Web-Scraping-Integration
Die Web-Scraping-Integration beobachtet eine Seite auf einer beliebigen Website und erstellt aus neu verlinkten Artikeln automatisch Cards. Sie ist der Rückfallweg für Quellen, die weder einen Feed noch eine eigene Integration anbieten.
Entscheidend ist dabei nicht irgendeine URL, sondern die richtige. Die Integration sollte auf eine Rubrik- oder Übersichtsseite zeigen, auf der die gewünschten Artikel verlässlich gelistet werden, etwa auf die Politikrubrik statt auf die Startseite. Startseiten mischen viele Formate und Themen; das führt meist zu einem unsauberen News-Feed.
Was Sie davon haben
Mit dieser Integration können Sie auch Quellen anbinden, die sich nicht auf anderem Weg einlesen lassen. Sobald auf der beobachteten Seite neue Artikel auftauchen, werden daraus Cards in Ihrem Mix.
Dabei räumt die Integration einige typische Störfaktoren bereits auf.
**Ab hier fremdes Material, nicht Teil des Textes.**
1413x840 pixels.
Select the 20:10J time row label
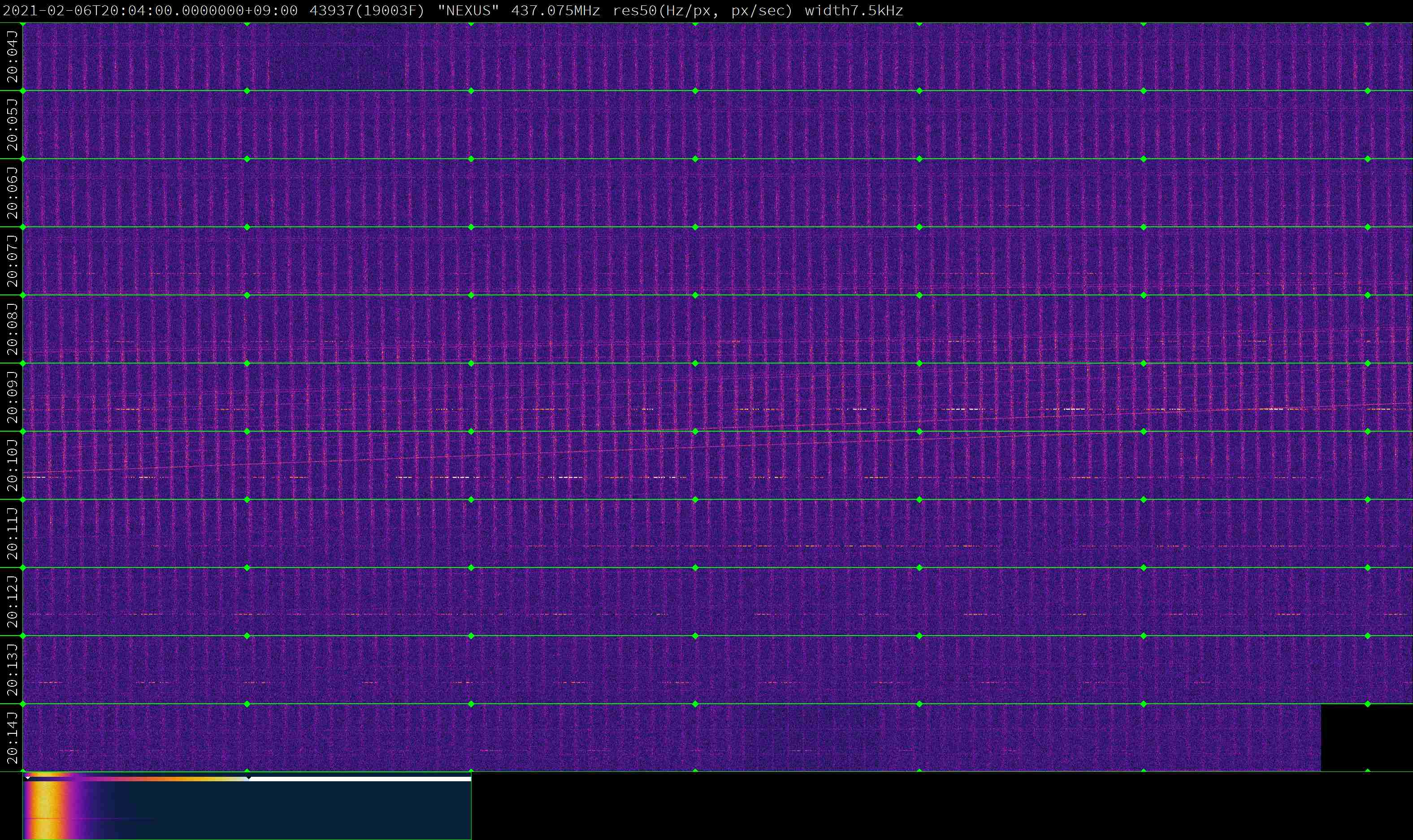(x=12, y=465)

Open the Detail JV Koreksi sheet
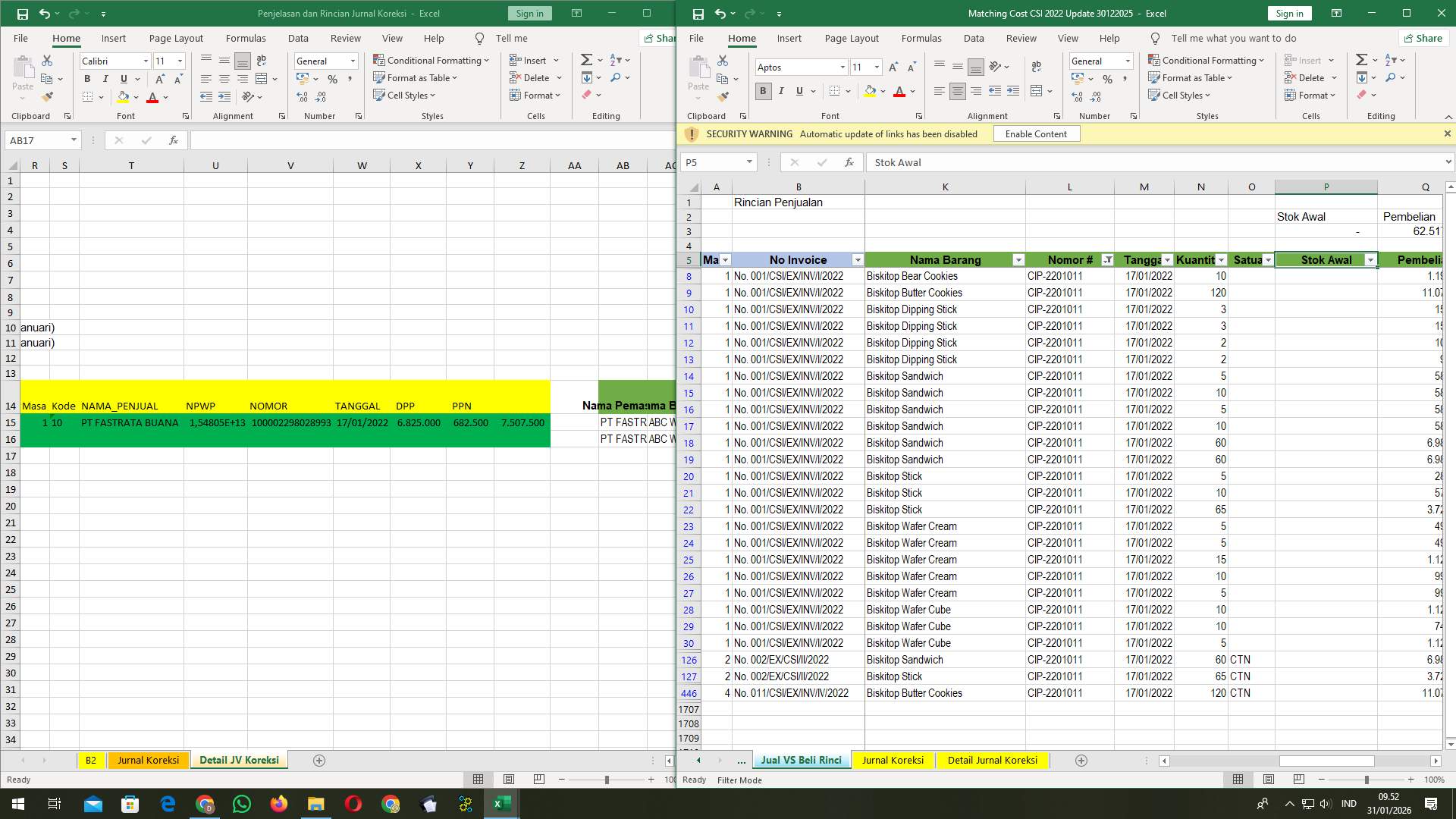click(239, 759)
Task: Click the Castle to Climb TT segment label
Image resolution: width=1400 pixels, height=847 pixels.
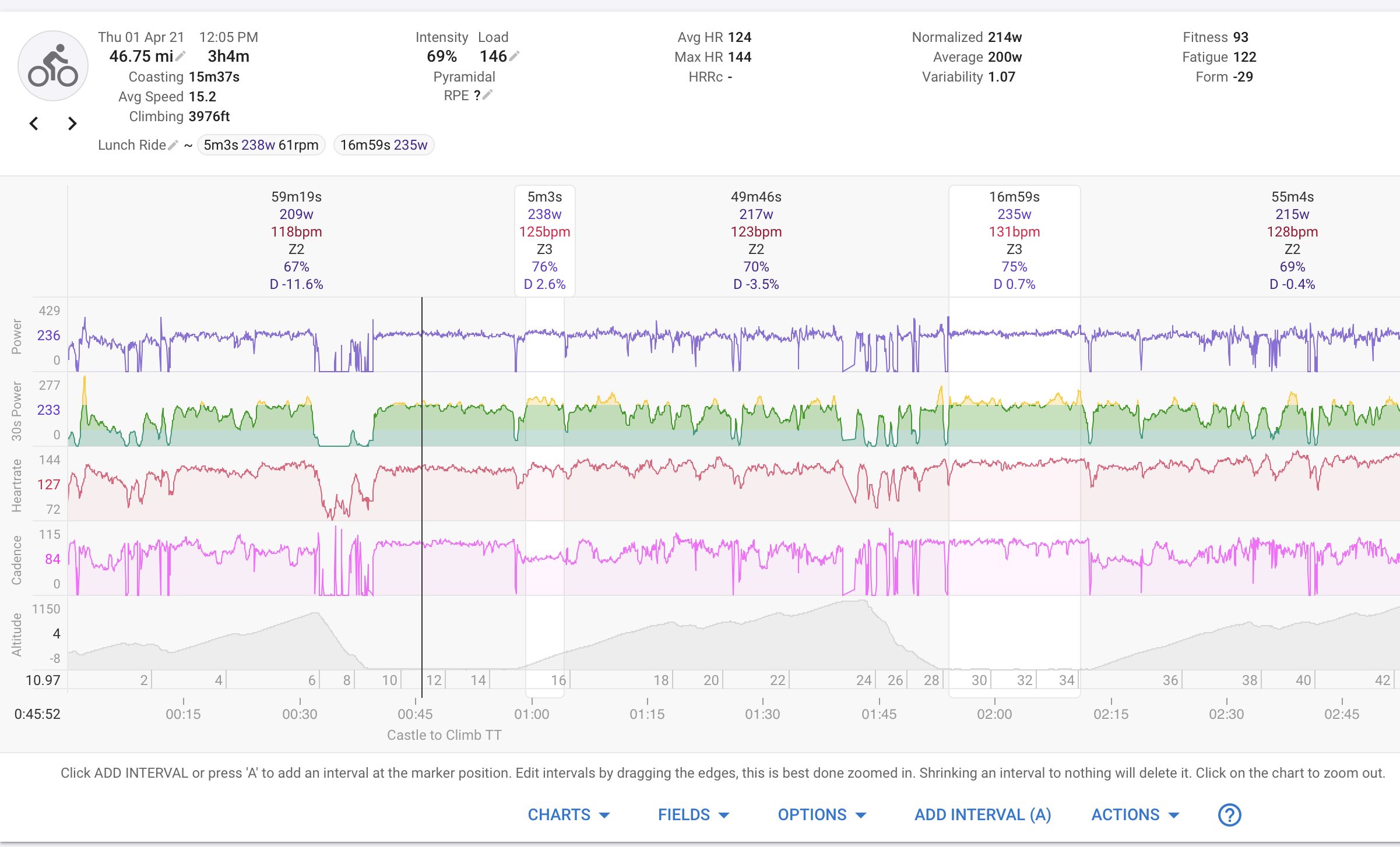Action: coord(444,735)
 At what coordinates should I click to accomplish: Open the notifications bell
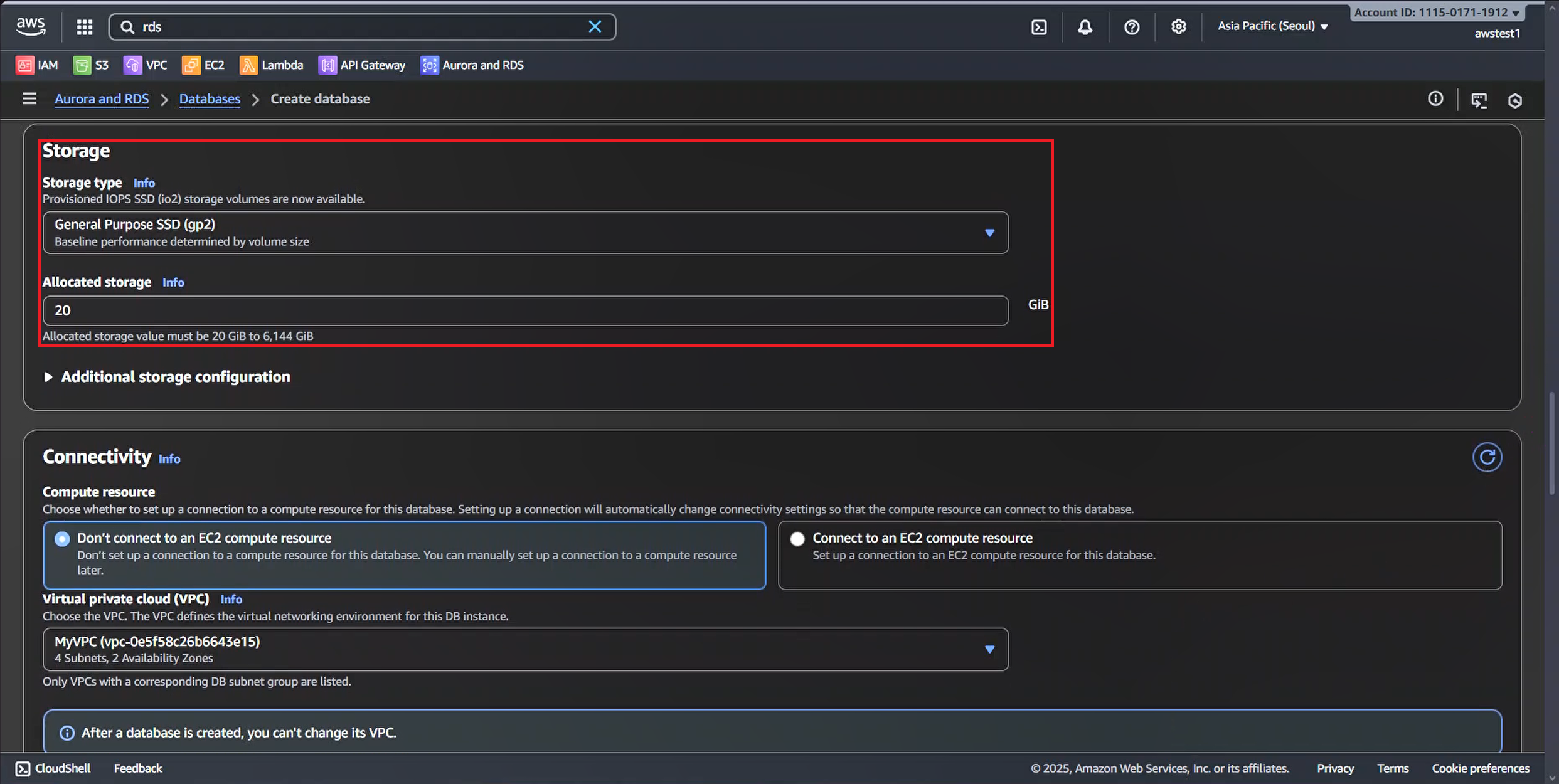[1085, 27]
Titel werden bereinigt, sodass SEO-Anhängsel wie „- DER SPIEGEL“ entfernt werden und nicht alle Cards gleich enden. Logos und Favicons erkennt das System und lässt sie weg; dann erscheint eine Card im Zweifel lieber ohne Bild als mit einem Logo an falscher Stelle.
Außerdem werden bereits importierte Artikel nicht doppelt angelegt, auch wenn sie mehrere Tage auf derselben Übersichtsseite stehen.
Einstellungen
Für diesen Quellentyp ist vor allem die URL wichtig: Tragen Sie die Rubrik- oder Übersichtsseite ein, die die gewünschten Artikel listet. Die Startseite ist in der Regel keine gute Wahl, weil sie Inhalte mischt und dadurch die Auswahl unscharf wird.
Beim Card-Typ haben Sie zwei Optionen. Die Voreinstellung ist die Artikel-Card mit Titel, Beschreibung, Bild und Link zum Original. Das ist fast immer die richtige Wahl. Alternativ gibt es Long Post (Beta). In diesem Modus wird der Artikeltext selbst übernommen, ohne Navigation und Fußzeile.
Long Post sollten Sie nur dort verwenden, wo die Rechte am Volltext bei Ihnen liegen. Bei fremden Quellen ist die Artikel-Card mit Link zum Original der passende Weg. Das ist keine technische, sondern eine urheberrechtliche Entscheidung.
Den Quellennamen können Sie optional überschreiben. Wenn Sie nichts eintragen, verwendet die Integration den Seitennamen des Herausgebers, ersatzweise die Domain.
Alles Weitere zu allgemeinen Integrationseinstellungen finden Sie auf der Übersichtsseite „So funktionieren Integrationen“.
Was die Integration für Sie erledigt
Die Integration durchsucht die angegebene Seite nach neu verlinkten Artikeln und erzeugt daraus Cards. Je nach gewähltem Card-Typ entsteht entweder eine Verlinkung auf das Original oder ein Long Post mit dem übernommenen Artikeltext.
Zusätzlich bereitet die Integration die Darstellung so auf, dass typische Artefakte vieler Websites nicht in Ihrem Feed landen. Dazu gehören bereinigte Titel sowie das Ausfiltern von Logos und Favicons als vermeintliche Artikelbilder.
Grenzen
Diese Integration braucht im Vergleich zu anderen Quellen am ehesten Pflege. Websites ändern sich, und bei einem Relaunch ändert sich oft auch die Struktur der Seite, auf die das Scraping angewiesen ist.
Hinzu kommt, dass manche Seiten technisch schwer auszulesen sind oder automatisierten Zugriff sperren. In solchen Fällen meldet die Integration einen Fehler.
Auch die Qualität der erzeugten Cards hängt von den Metadaten des jeweiligen Herausgebers ab. Wenn Titel, Beschreibungen oder Bilder auf der Quellseite unvollständig oder uneinheitlich gepflegt sind, zeigt sich das auch im Ergebnis.
Allgemeine Hinweise zu Status, Pausieren und anderen integrationsübergreifenden Punkten finden Sie ebenfalls auf der Übersichtsseite.
Fazit
Die Web-Scraping-Integration ist der praktische Weg für Quellen ohne Feed und ohne eigene Anbindung. Wenn Sie die passende Rubrik- oder Übersichtsseite wählen und den richtigen Card-Typ festlegen, erhalten Sie aus solchen Quellen einen brauchbaren und in vielen Fällen stabilen Import. Wo sich Websites stark verändern oder technischen Zugriff erschweren, sollten Sie allerdings mit Pflegeaufwand rechnen.